Rabbi Yehezkel Roth, the Karlsburger Rebbe
Rabbi Yehezkel Roth, the Karlsburger RebbeDavid Cohen/Flash90

Hundreds of men flouted public health rules to crowd into a study hall in the Borough Park section of Brooklyn Sunday afternoon for the funeral of Yechezkel Roth, a Hasidic rabbi who lived in the neighborhood.

Rabbi Roth died Sunday morning of a heart attack at 86 years old.

So many people turned out for his funeral that hundreds could not get into the building and instead gathered in the street outside.

A livestream video of the funeral posted to the local news site BoroPark24 showed men packed tightly into the study hall, with hardly any attendees wearing masks. Coughing can be heard on the livestream.
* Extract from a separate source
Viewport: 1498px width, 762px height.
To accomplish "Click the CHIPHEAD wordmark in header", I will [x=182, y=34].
The funeral is the latest large gathering to take place in Brooklyn’s Hasidic communities, many of which began a return to normal life last summer, long before the rollout of the coronavirus vaccines. The large gatherings — at funerals, weddings and the more regular gatherings at synagogues and study halls — have continued even as New York City struggles with a relatively high COVID test positivity rate of 7.16% for the past four weeks.

The Orthodox community has lost a number of influential rabbis since the start of the pandemic, with several dying of COVID-19. The funerals that follow their deaths have attracted large, unmasked crowds, in a cycle that has fueled concerns that one death may lead to another.
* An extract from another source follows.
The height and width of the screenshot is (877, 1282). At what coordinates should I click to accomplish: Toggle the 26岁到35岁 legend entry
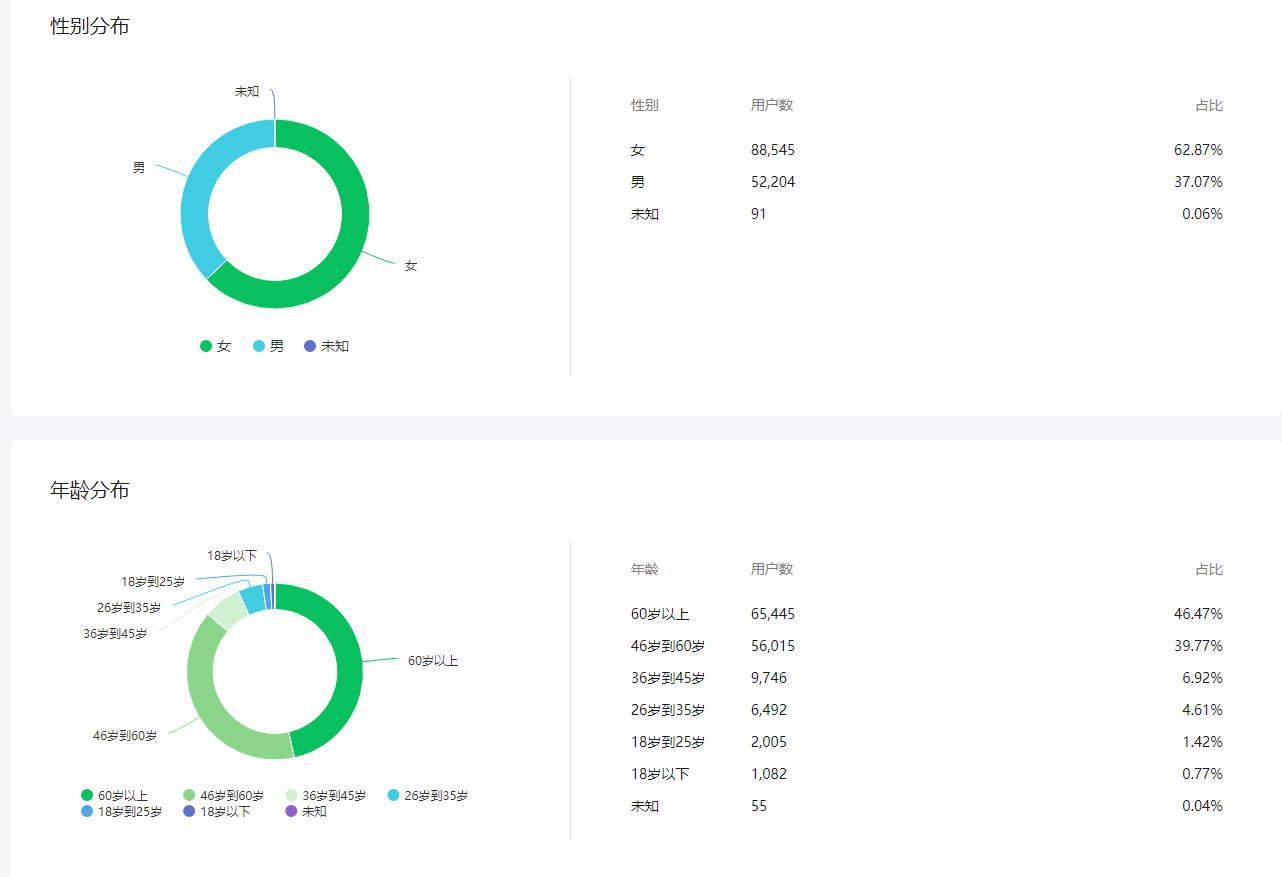click(x=427, y=796)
Rabbi Roth, who was also known as the Karlsburger Rebbe, was a respected expert on Jewish law and the author of multiple volumes of legal rulings. Roth served as a leader of the Satmar Hasidic community in Jerusalem but later moved to Borough Park at the request of Rabbi Yoel Teitelbaum, the original leader of the Satmar Hasidic community in Brooklyn.

Even after moving to Brooklyn, Rabbi Roth continued to spend several months of each year in Israel, where he will be buried.